KYIV (Reuters) – Ukraine’s central bank said on Monday it was introducing a “managed flexibility” exchange rate from Tuesday, relaxing the fixed currency rate it has had in place throughout the war with Russia.
The move, which had been awaited by financial markets, reflected the central bank’s growing confidence that it can manage liquidity, ensure stability and has enough foreign exchange reserves 19 months into the war with Russia.
The National Bank of Ukraine (NBU) said in a statement that the exchange rate would be determined by interbank foreign exchange operations with the “active participation” of the central bank.
It said the NBU would “continue to carefully monitor the situation on the foreign exchange market and will remain a key player on it.”
“The NBU, in particular, will compensate for the structural currency deficit.

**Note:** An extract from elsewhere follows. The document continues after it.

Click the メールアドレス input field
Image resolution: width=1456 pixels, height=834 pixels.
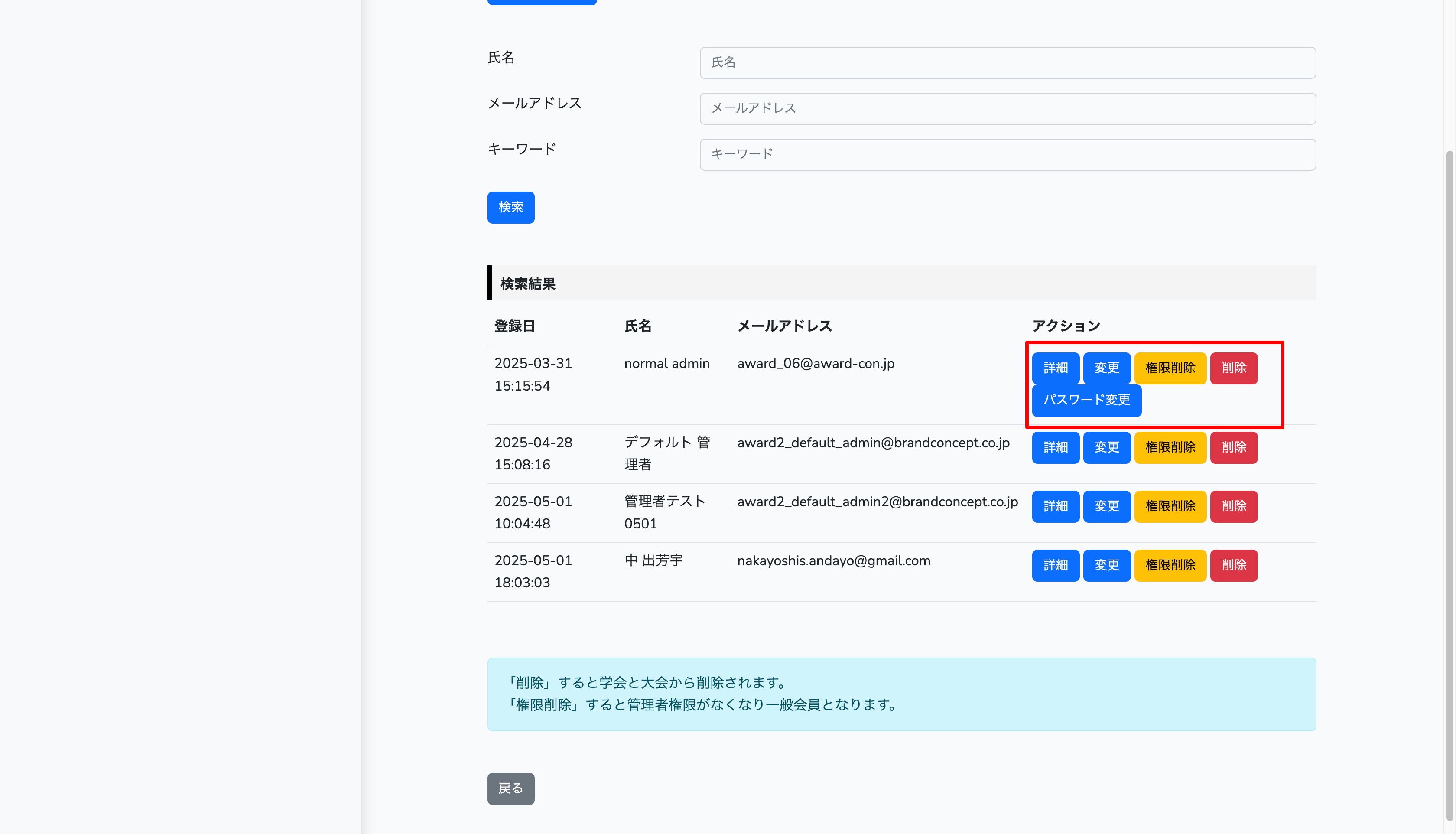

Thanks to this, the course will be able to change in both directions: to increase and decrease,” it said.
“In addition, the NBU will significantly limit exchange rate changes, preventing both a significant weakening of the hryvnia and a significant strengthening.”
It said the managed flexibility exchange rate would “strengthen the stability of the Ukrainian economy and the foreign exchange market, promote their better adaptation to changes in internal and external conditions, and reduce the risks of accumulating currency imbalances that can be generated by long-term maintenance of a fixed exchange rate.”
It would also be “an important prerequisite for a return to inflation targeting in the future,” it said, adding that maintaining exchange rate stability would remain a priority task for the NBU.